• Problem to solve: Where the records below show the word "Open" in a line, please copy that line.

• Excerpted records:
***

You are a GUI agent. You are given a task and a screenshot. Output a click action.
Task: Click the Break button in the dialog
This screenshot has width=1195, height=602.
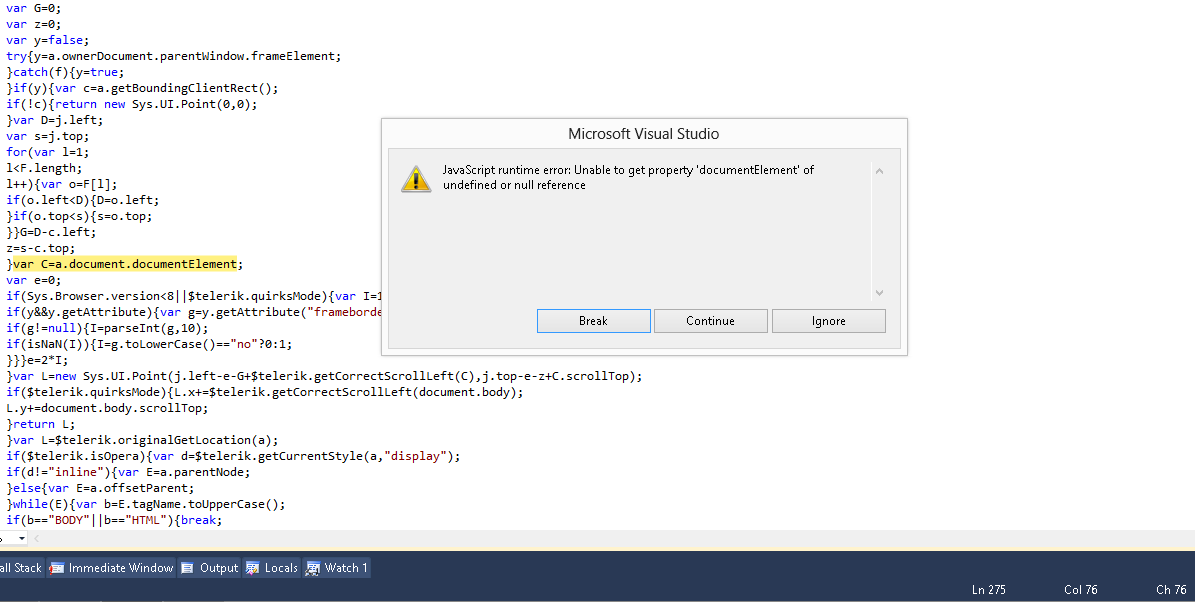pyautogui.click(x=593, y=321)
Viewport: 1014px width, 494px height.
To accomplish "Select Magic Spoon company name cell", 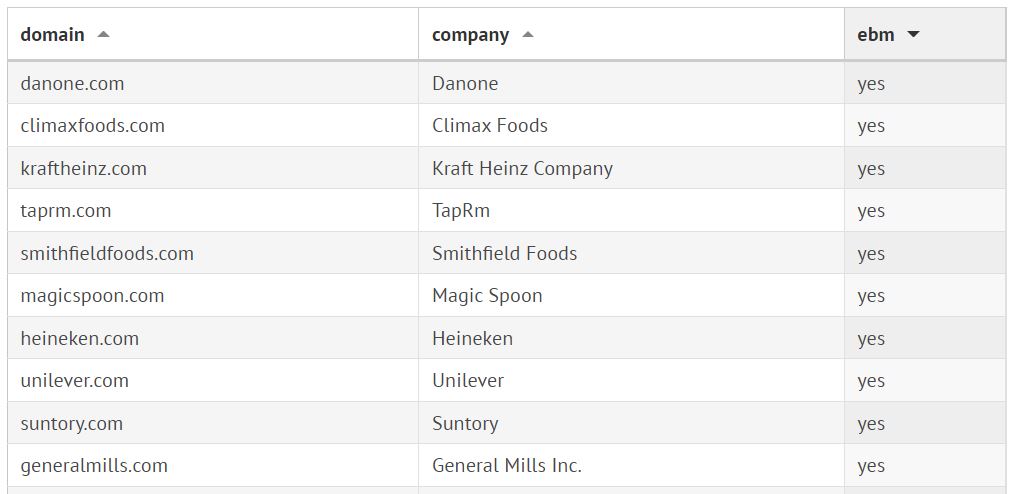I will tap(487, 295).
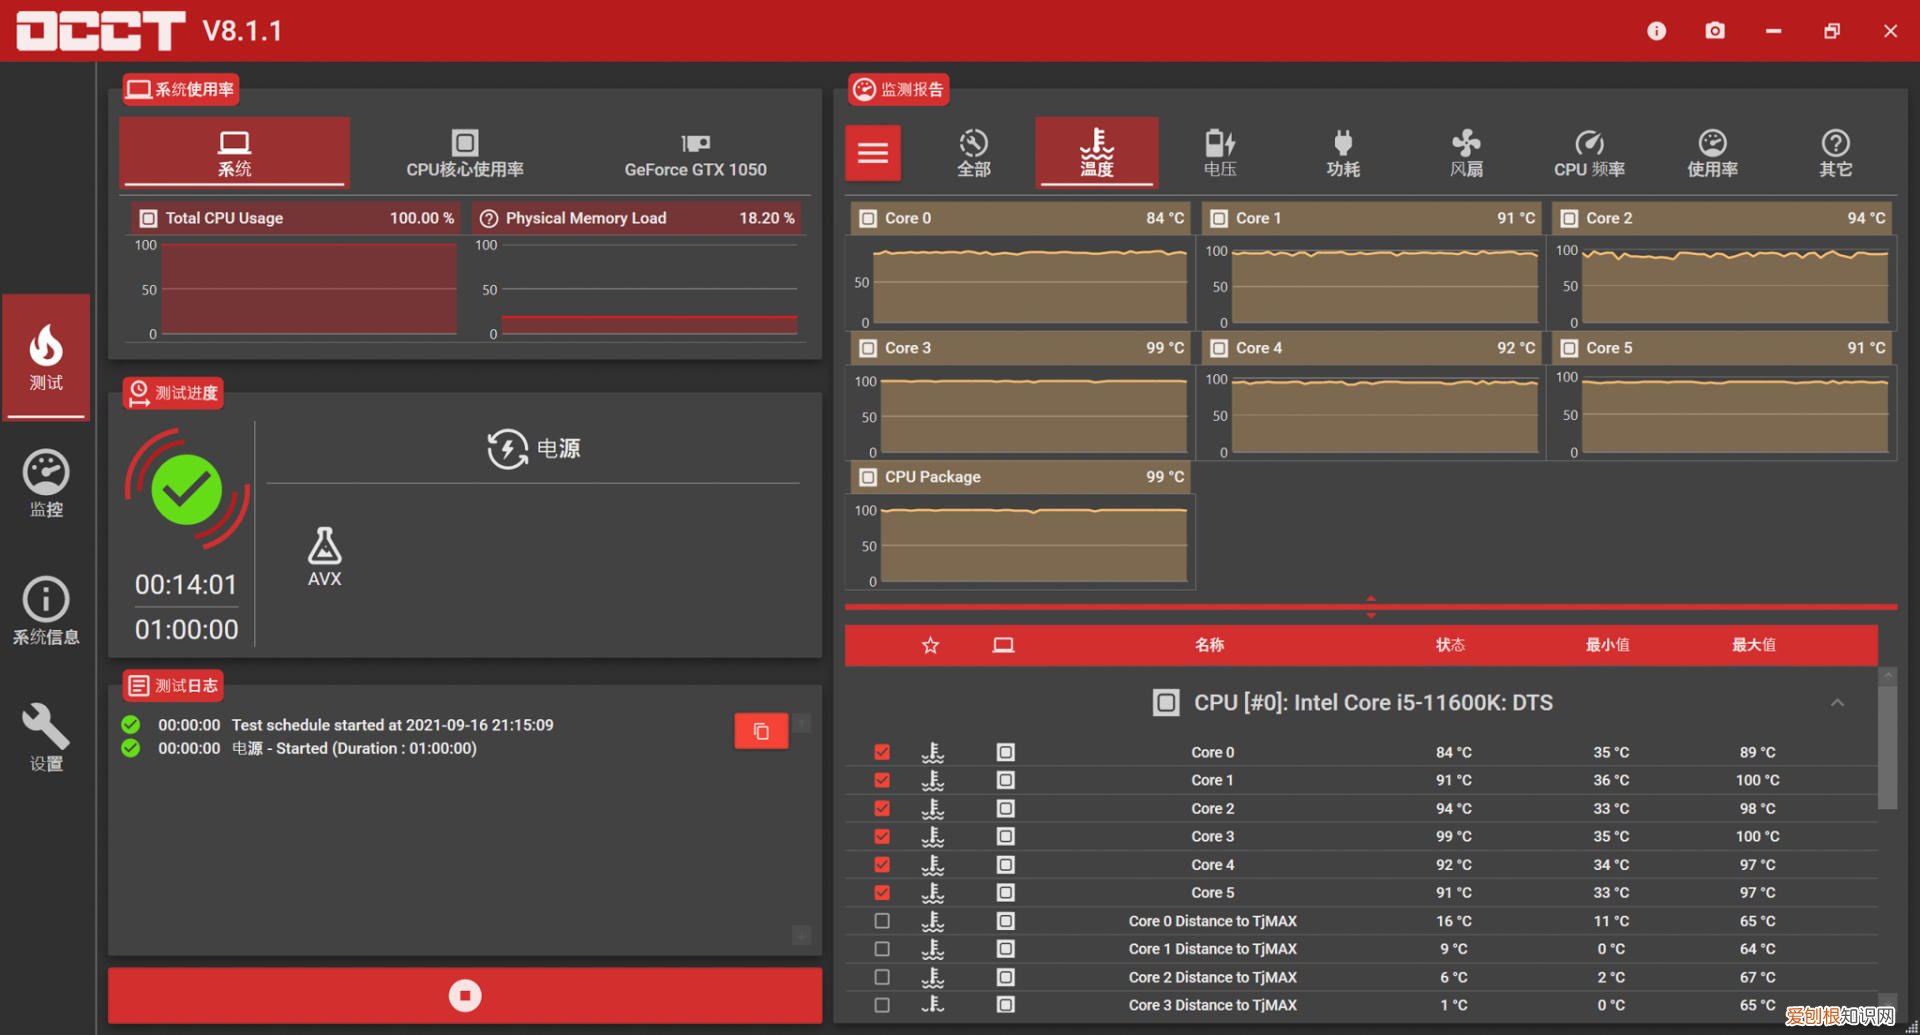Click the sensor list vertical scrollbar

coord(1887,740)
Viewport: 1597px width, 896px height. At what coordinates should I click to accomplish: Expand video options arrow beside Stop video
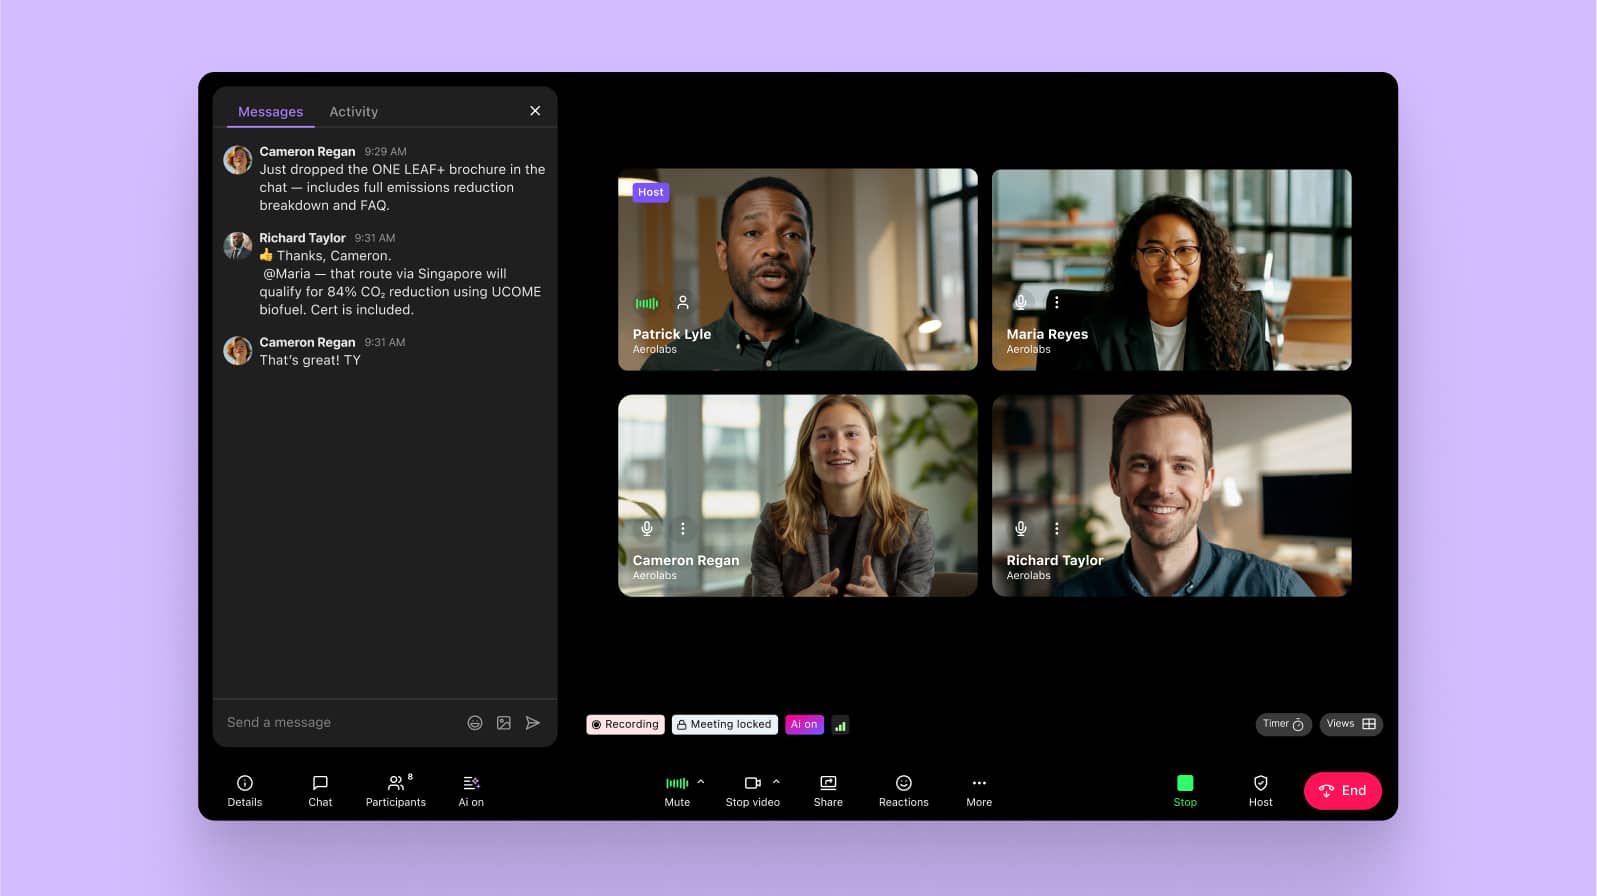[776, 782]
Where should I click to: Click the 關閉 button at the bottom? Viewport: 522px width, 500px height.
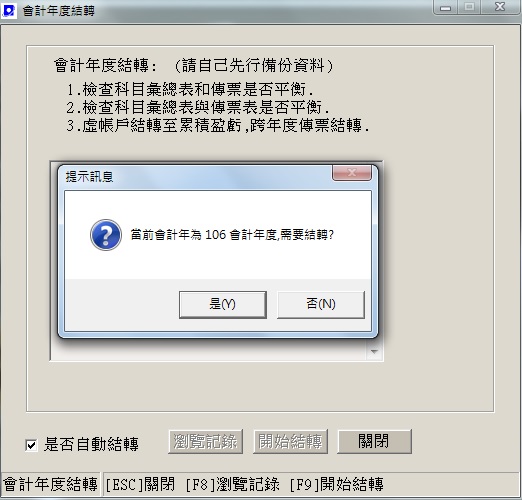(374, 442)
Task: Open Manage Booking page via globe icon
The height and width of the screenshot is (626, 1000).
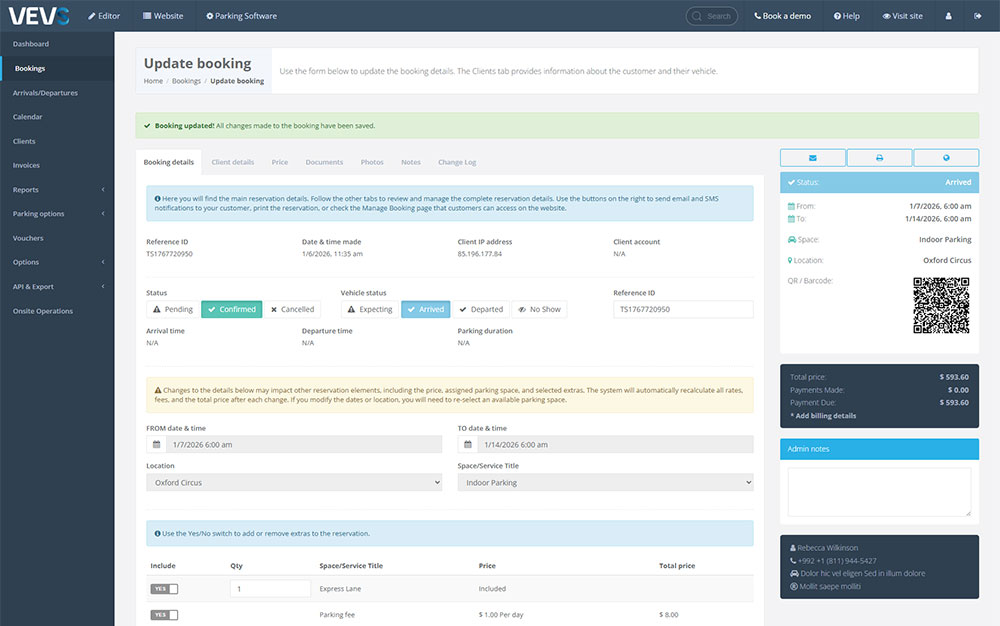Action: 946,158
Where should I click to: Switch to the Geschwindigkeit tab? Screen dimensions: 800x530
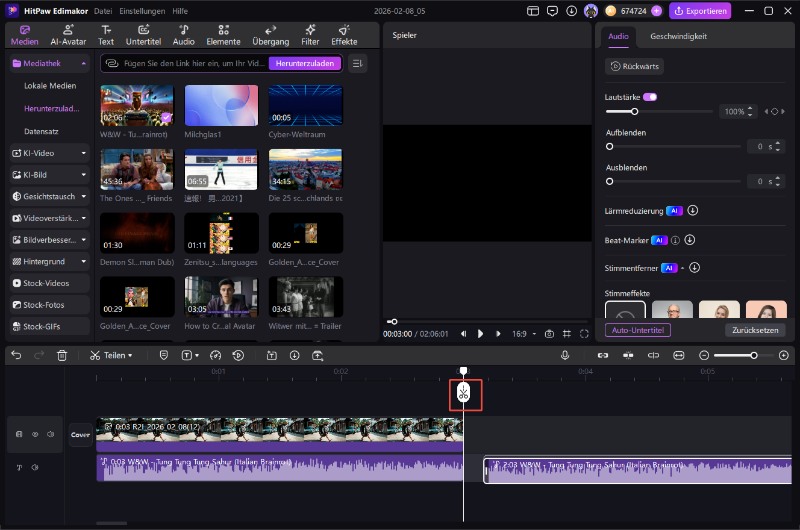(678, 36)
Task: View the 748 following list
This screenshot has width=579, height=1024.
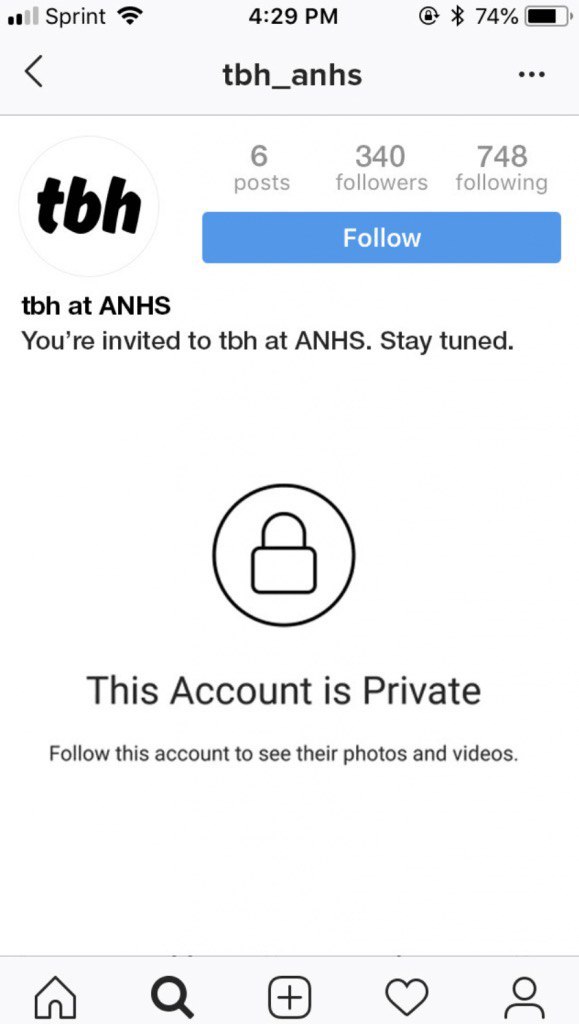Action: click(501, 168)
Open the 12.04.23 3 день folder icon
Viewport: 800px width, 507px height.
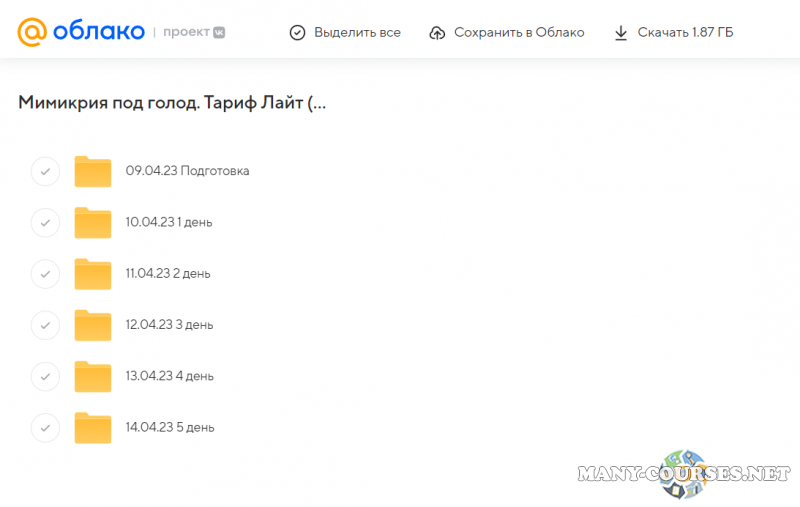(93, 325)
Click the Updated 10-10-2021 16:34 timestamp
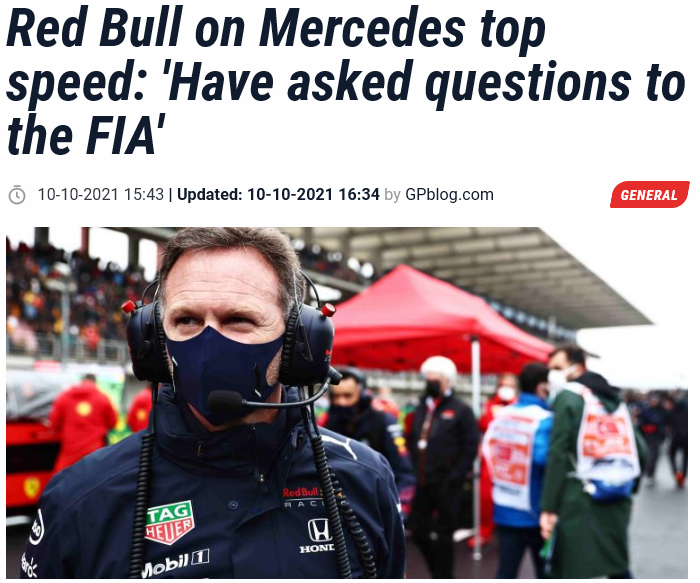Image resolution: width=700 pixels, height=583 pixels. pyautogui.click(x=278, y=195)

***

• Output for this exercise:
Task: Open Manage Booking page via globe icon
Open the 12.04.23 3 день folder icon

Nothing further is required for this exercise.